Przywódcy Czech podejmą Obamę

Przywódcy Czech podejmą Obamę

Dodano:   /  Zmieniono: 
Odwołany premier Czech Mirek Topolanek wraz z eurosceptycznym prezydentem Vaclavem Klausem będą w niedzielę gościć w Pradze prezydenta USA Baracka Obamę, który przyjeżdża do czeskiej stolicy na szczyt z szefami państw i rządów 27 krajów UE.
Dla Topolanka, którego rząd został odwołany przez parlament w zeszłym tygodniu, może to być ostatni szczyt na czele unijnego przewodnictwa. Dotychczasowy rząd może funkcjonować najdłużej do 8 maja. W piątek Topolanek podał, że porozumienie co do powołania rządu "ekspertów" z nowym premierem na czele i rozpisania przedterminowych wyborów może zapaść już w niedzielę.

Przyjęcie wotum nieufności wobec rządu położyło się cieniem na i tak nie najlepszy wizerunek Czech sprawujących w tym półroczu rotacyjne przewodnictwo w UE. Wewnętrzna polityka osłabiła Czechów stojących na czele UE w czasie, kiedy Unia za wszelką cenę stara się być równym, mocnym i wiarygodnym partnerem rozmów z USA w kluczowych dla świata sprawach.

Czeskie przewodnictwo zaplanowało na szczycie ważne tematy dyskusji: bezpieczeństwo energetyczne i światowe negocjacje klimatyczne, politykę międzynarodową z naciskiem na Bliski Wschód, Iran, Pakistan i Afganistan oraz współpracę gospodarczą UE-USA w kontekście walki z kryzysem. Niewykluczone, że pojawi się także temat przyjęcia przez chętne kraje UE więźniów z Guantanamo - po tym, gdy w piątek Komisja Europejska ogłosiła, że administracja USA złożyła oficjalną prośbę w tej sprawie.

Czesi mają też do "załatwienia" dwustronną kwestię w stosunkach z USA: przyszłość tarczy antyrakietowej. Wizyta Obamy w Pradze będzie okazją do próby przekonania nowej administracji do kontynuowania budzącego kontrowersje projektu, który obejmuje wybudowanie w Czechach stacji radarowej, w Polsce zaś - wyrzutni rakiet przechwytujących. W Czechach rząd popiera plany mimo sprzeciwu opinii publicznej.
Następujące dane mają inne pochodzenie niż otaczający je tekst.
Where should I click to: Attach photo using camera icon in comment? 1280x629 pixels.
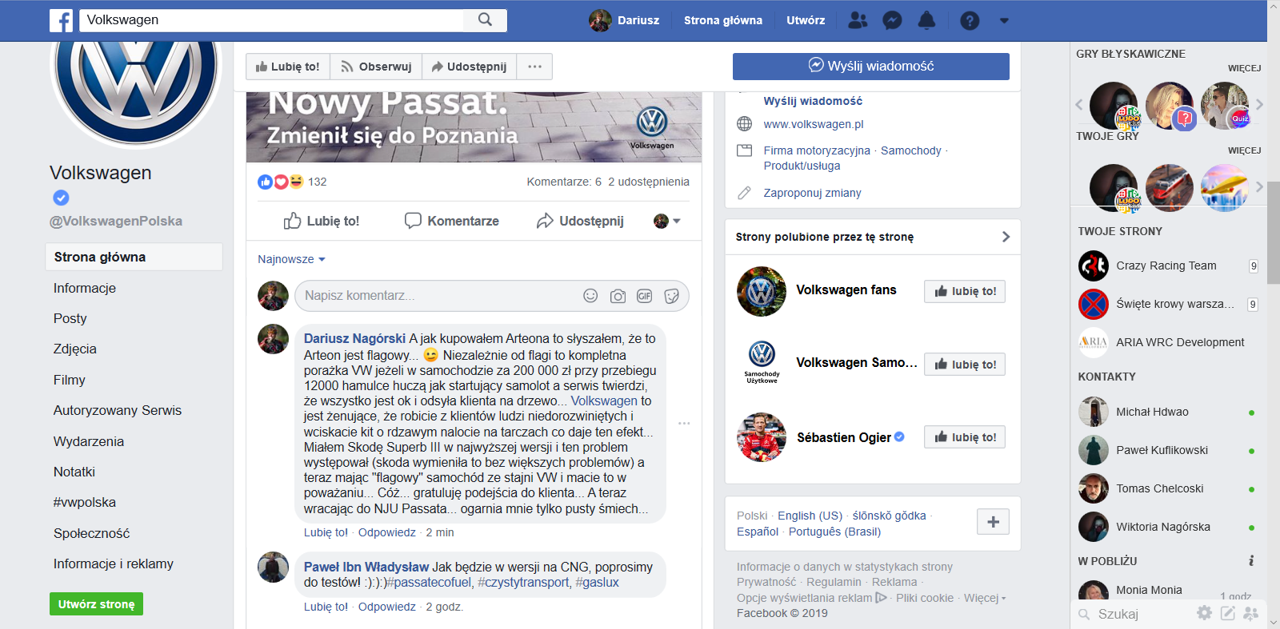618,296
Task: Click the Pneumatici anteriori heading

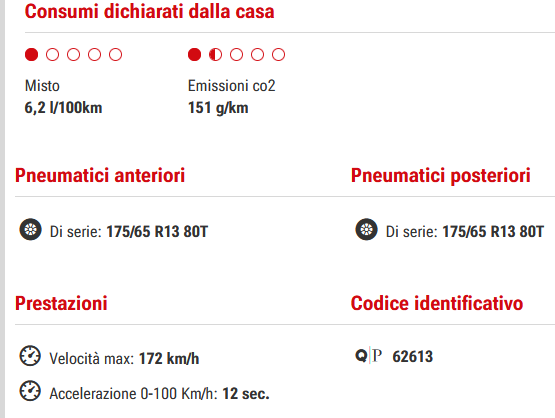Action: click(x=100, y=175)
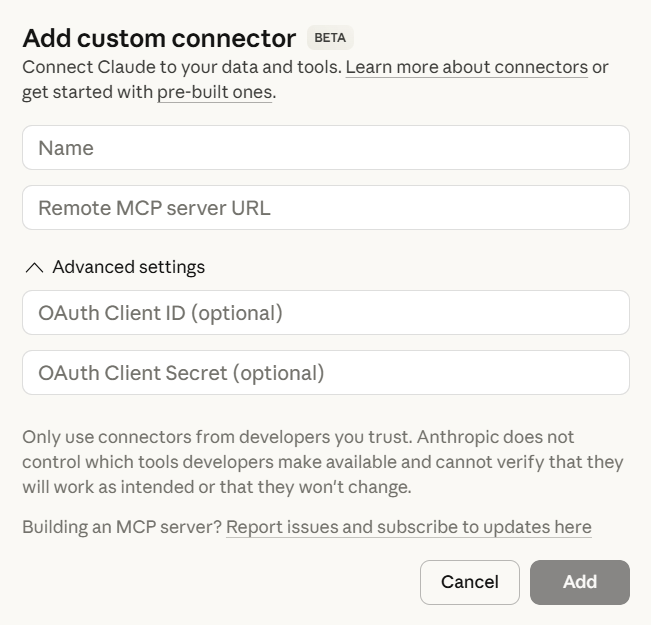Screen dimensions: 651x625
Task: Collapse the Advanced settings chevron icon
Action: pos(34,267)
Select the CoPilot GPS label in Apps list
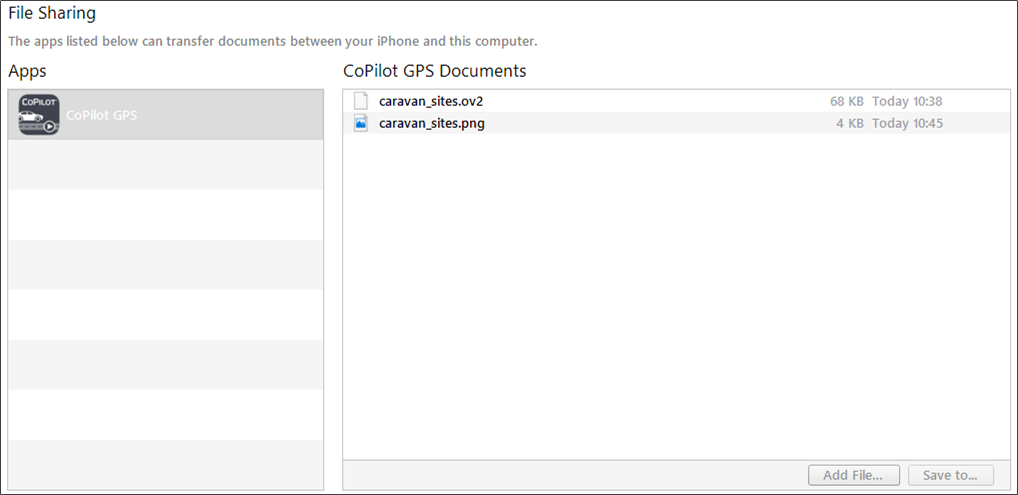The width and height of the screenshot is (1018, 495). click(x=101, y=115)
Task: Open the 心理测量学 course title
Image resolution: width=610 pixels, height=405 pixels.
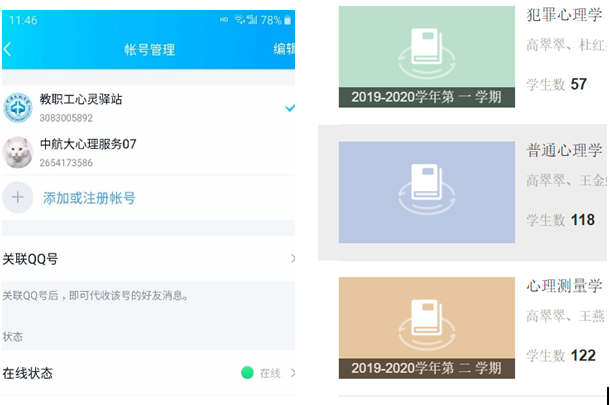Action: [x=564, y=287]
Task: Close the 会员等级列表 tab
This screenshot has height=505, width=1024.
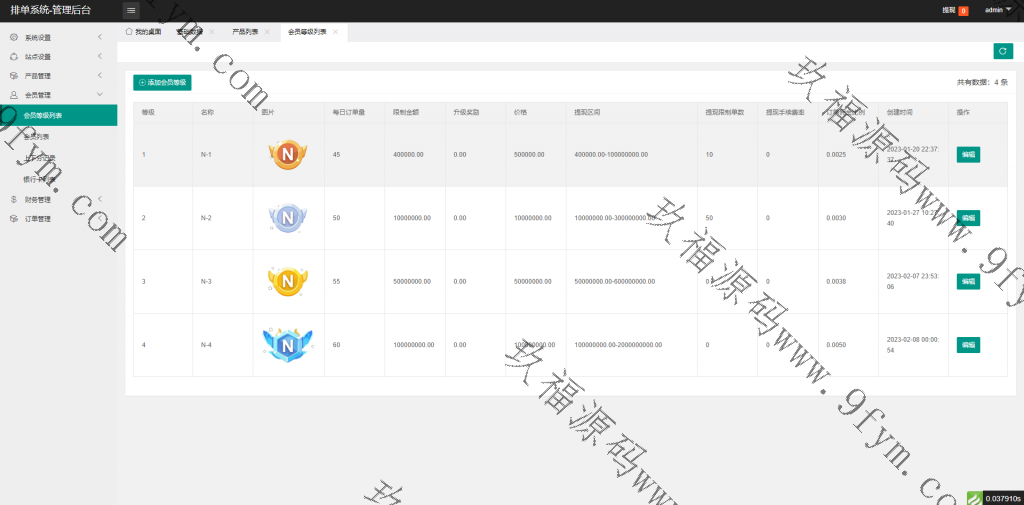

Na niedzielne popołudnie na praskim Placu Wacława planowana jest manifestacja przeciwników tarczy.

Jeszcze przed wizytą Obamy amerykańscy dyplomaci studzili nadzieje na przełomowe deklaracje w sprawie tarczy. Część komentatorów za rozmyślny gest "zdystansowania się" Obamy od Topolanka i Klausa uznała decyzję amerykańskiego prezydenta, by po przylocie do Pragi w sobotę ok. godz. 17.00 nie spotykać się z żadnym z nich. Obama z żoną Michelle zarezerwowali sobie czas wolny aż do oficjalnego spotkania - naraz z premierem i prezydentem - w niedzielę o 8.00 rano na praskim Zamku.
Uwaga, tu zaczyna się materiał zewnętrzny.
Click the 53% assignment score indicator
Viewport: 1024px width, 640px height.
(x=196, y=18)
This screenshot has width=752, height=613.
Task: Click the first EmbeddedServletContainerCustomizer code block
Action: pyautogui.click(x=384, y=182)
Spotkaniu przywódców UE-USA w praskim centrum kongresowym (początek około południa) będzie przewodniczył premier Topolanek, zaś szef czeskiej dyplomacji Karel Schwarzenberg - osobnemu spotkaniu ministrów spraw zagranicznych. Wcześniej Obama wygłosi przemówienie do mieszkańców Pragi na Placu Hradczańskim. Nie planuje się wydania wspólnego oświadczenia; będzie tylko końcowa konferencja prasowa Obamy, Topolanka i szefa Komisji Europejskiej Jose Barroso.
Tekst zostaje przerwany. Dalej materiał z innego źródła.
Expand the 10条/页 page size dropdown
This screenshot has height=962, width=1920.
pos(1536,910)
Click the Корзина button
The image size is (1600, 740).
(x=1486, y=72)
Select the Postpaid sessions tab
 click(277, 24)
Ok. 16.30 ma dojść do półgodzinnego spotkania prezydenta Stanów Zjednoczonych ze stroną polską - prawdopodobnie zarówno z prezydentem Lechem Kaczyńskim, jak i premierem Donaldem Tuskiem. Na pewno także w tych rozmowach pojawi się kwestia instalacji w Polsce elementów amerykańskiej tarczy antyrakietowej. Lech Kaczyński zapowiadał w tym tygodniu, że będzie chciał w rozmowie z prezydentem USA podnieść ten temat.

Tusk oświadczył w czwartek, że nie będzie ponaglać USA w sprawie instalacji tarczy. Jak dodał, teraz wypada tylko czekać na stanowisko amerykańskie.